Frodo clutched Aragorn's shirt sleeve in an iron grip, his eyelids closing against the overwhelming memories as Aragorn knelt in humbleness beside him, lending him strength. Aragorn's hand rose and gripped that which clung to him, his voice low, "Frodo, you were the vessel used, the earthen jar that Eru molded for this purpose. When we had need of you, you came willingly. Your spirit shone brightly throughout your journey, just as it shines now."

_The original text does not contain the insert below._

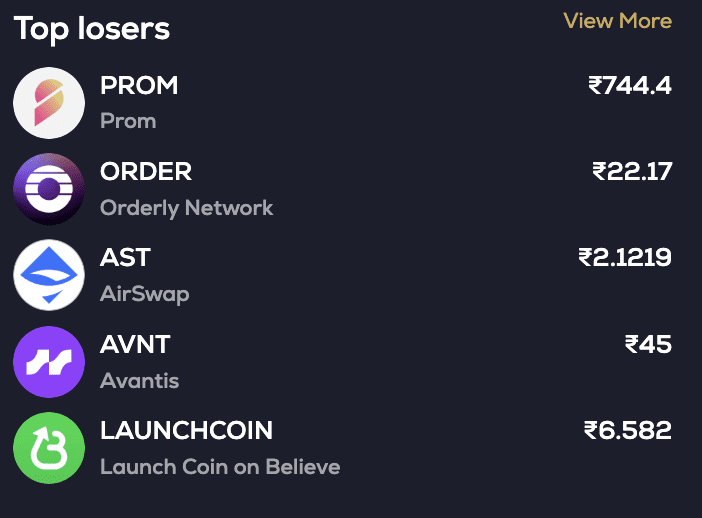Click the AirSwap AST logo icon
This screenshot has height=518, width=702.
pyautogui.click(x=49, y=275)
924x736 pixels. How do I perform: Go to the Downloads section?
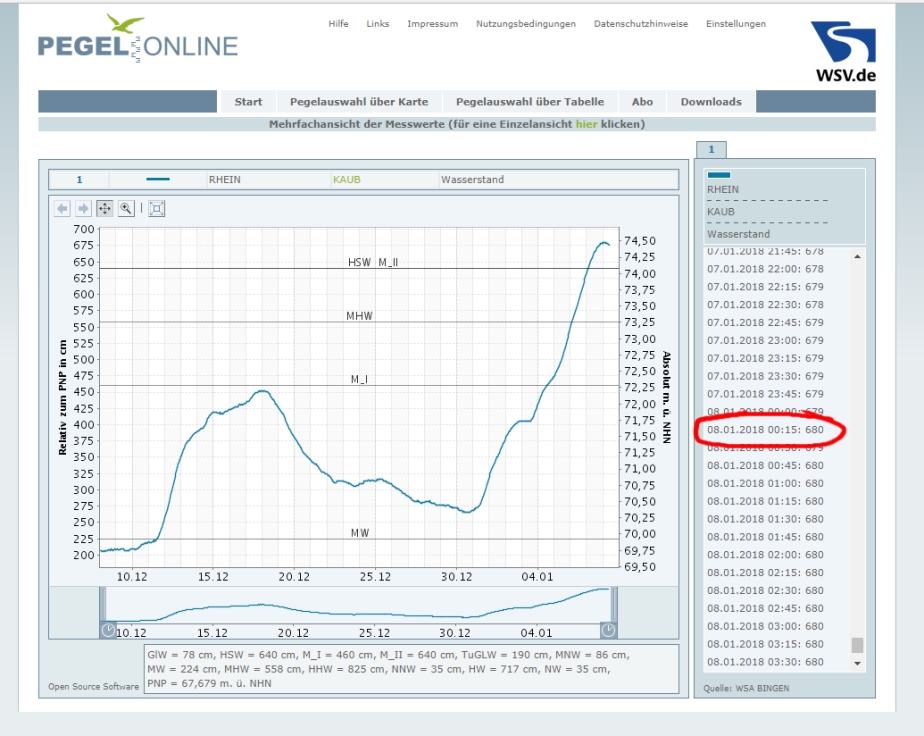coord(711,102)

Eyes glistening at the honesty of Aragorn's words, Frodo accepted the respect afforded him by a man who he ranked so much higher than himself in all things. No one had ever spoken of his purpose so clearly. He had been chosen for such a time as this. Both he and Aragorn had been selected specifically for their tasks, and though others could have been called, they were not. Praise would never be entirely his, always shared with the companions of the quest, but he would no longer push the praise away nor strive to forget the events experienced. He and Strider were cut from the same cloth, sturdy and loyal, leaders in their own right. He had once feared this man, but no longer. His soul, strengthened by the words of Gondor's mighty King, released its burden of guilt. A breeze swooped toward them and Frodo imagined it lifting the guilt on its back, traversing all of Middle Earth to the sea where it would dissipate into nothingness.

Chocolate eyes locked with an azure gaze and Aragorn stood at Frodo's side once more, his hand clapped tightly on the hobbit's sturdy shoulder. They had been through much together, and neither would ever relinquish the friendship that had blossomed. Frodo's voice rang with a new strength, "Thank you, Strider, King of Gondor."